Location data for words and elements
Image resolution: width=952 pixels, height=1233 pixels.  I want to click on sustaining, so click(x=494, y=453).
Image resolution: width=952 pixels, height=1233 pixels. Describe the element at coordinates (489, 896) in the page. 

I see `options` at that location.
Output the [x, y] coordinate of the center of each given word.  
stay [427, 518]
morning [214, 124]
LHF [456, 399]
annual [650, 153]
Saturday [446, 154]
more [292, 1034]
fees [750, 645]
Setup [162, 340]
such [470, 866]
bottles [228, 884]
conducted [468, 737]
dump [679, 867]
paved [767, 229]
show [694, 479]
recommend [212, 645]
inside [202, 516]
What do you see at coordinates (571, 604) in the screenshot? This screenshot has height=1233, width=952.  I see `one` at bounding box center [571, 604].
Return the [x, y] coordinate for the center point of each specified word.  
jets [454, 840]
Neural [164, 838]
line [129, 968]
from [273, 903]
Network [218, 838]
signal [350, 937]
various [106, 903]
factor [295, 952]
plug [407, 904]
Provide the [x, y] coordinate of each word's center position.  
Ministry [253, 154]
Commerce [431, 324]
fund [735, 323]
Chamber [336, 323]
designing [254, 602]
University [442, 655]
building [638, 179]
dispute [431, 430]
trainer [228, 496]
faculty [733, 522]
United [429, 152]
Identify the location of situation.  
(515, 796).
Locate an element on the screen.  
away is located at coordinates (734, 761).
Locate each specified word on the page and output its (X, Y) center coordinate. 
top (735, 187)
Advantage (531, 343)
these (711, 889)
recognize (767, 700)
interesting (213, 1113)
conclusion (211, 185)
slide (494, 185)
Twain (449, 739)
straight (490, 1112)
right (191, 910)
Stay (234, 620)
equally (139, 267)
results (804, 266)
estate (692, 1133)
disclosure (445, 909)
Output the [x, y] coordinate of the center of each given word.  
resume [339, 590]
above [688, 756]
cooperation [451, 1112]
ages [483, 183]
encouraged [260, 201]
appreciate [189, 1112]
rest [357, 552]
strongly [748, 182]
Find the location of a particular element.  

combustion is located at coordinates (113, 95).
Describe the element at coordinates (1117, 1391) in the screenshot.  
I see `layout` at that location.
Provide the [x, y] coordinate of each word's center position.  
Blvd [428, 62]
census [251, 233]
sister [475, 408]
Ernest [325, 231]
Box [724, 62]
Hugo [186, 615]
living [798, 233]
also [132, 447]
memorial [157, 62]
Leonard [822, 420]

*Direction*:
Rewrite all the material above as a two-column CSV with the headers text and answer, one row per entry. Put each field in double quotes and replace any line breaks inside a field with spaces.

*Response to the task*:
text,answer
"Image resolution: width=952 pixels, height=1233 pixels.","I want to click on sustaining, so click(x=494, y=453)."
"Image resolution: width=952 pixels, height=1233 pixels. Describe the element at coordinates (489, 896) in the page.","I see `options` at that location."
"Output the [x, y] coordinate of the center of each given word. stay","[427, 518]"
"morning","[214, 124]"
"LHF","[456, 399]"
"annual","[650, 153]"
"Saturday","[446, 154]"
"more","[292, 1034]"
"fees","[750, 645]"
"Setup","[162, 340]"
"such","[470, 866]"
"bottles","[228, 884]"
"conducted","[468, 737]"
"dump","[679, 867]"
"paved","[767, 229]"
"show","[694, 479]"
"recommend","[212, 645]"
"inside","[202, 516]"
"What do you see at coordinates (571, 604) in the screenshot? This screenshot has height=1233, width=952.","I see `one` at bounding box center [571, 604]."
"Return the [x, y] coordinate for the center point of each specified word. jets","[454, 840]"
"Neural","[164, 838]"
"line","[129, 968]"
"from","[273, 903]"
"Network","[218, 838]"
"signal","[350, 937]"
"various","[106, 903]"
"factor","[295, 952]"
"plug","[407, 904]"
"Provide the [x, y] coordinate of each word's center position. Ministry","[253, 154]"
"Commerce","[431, 324]"
"fund","[735, 323]"
"Chamber","[336, 323]"
"designing","[254, 602]"
"University","[442, 655]"
"building","[638, 179]"
"dispute","[431, 430]"
"trainer","[228, 496]"
"faculty","[733, 522]"
"United","[429, 152]"
"Identify the location of situation.","(515, 796)."
"Locate an element on the screen.","away is located at coordinates (734, 761)."
"Locate each specified word on the page and output its (X, Y) center coordinate. top","(735, 187)"
"Advantage","(531, 343)"
"these","(711, 889)"
"recognize","(767, 700)"
"interesting","(213, 1113)"
"conclusion","(211, 185)"
"slide","(494, 185)"
"Twain","(449, 739)"
"straight","(490, 1112)"
"right","(191, 910)"
"Stay","(234, 620)"
"equally","(139, 267)"
"results","(804, 266)"
"estate","(692, 1133)"
"disclosure","(445, 909)"
"Output the [x, y] coordinate of the center of each given word. resume","[339, 590]"
"above","[688, 756]"
"cooperation","[451, 1112]"
"ages","[483, 183]"
"encouraged","[260, 201]"
"appreciate","[189, 1112]"
"rest","[357, 552]"
"strongly","[748, 182]"
"Find the location of a particular element.","combustion is located at coordinates (113, 95)."
"Describe the element at coordinates (1117, 1391) in the screenshot.","I see `layout` at that location."
"Provide the [x, y] coordinate of each word's center position. Blvd","[428, 62]"
"census","[251, 233]"
"sister","[475, 408]"
"Ernest","[325, 231]"
"Box","[724, 62]"
"Hugo","[186, 615]"
"living","[798, 233]"
"also","[132, 447]"
"memorial","[157, 62]"
"Leonard","[822, 420]"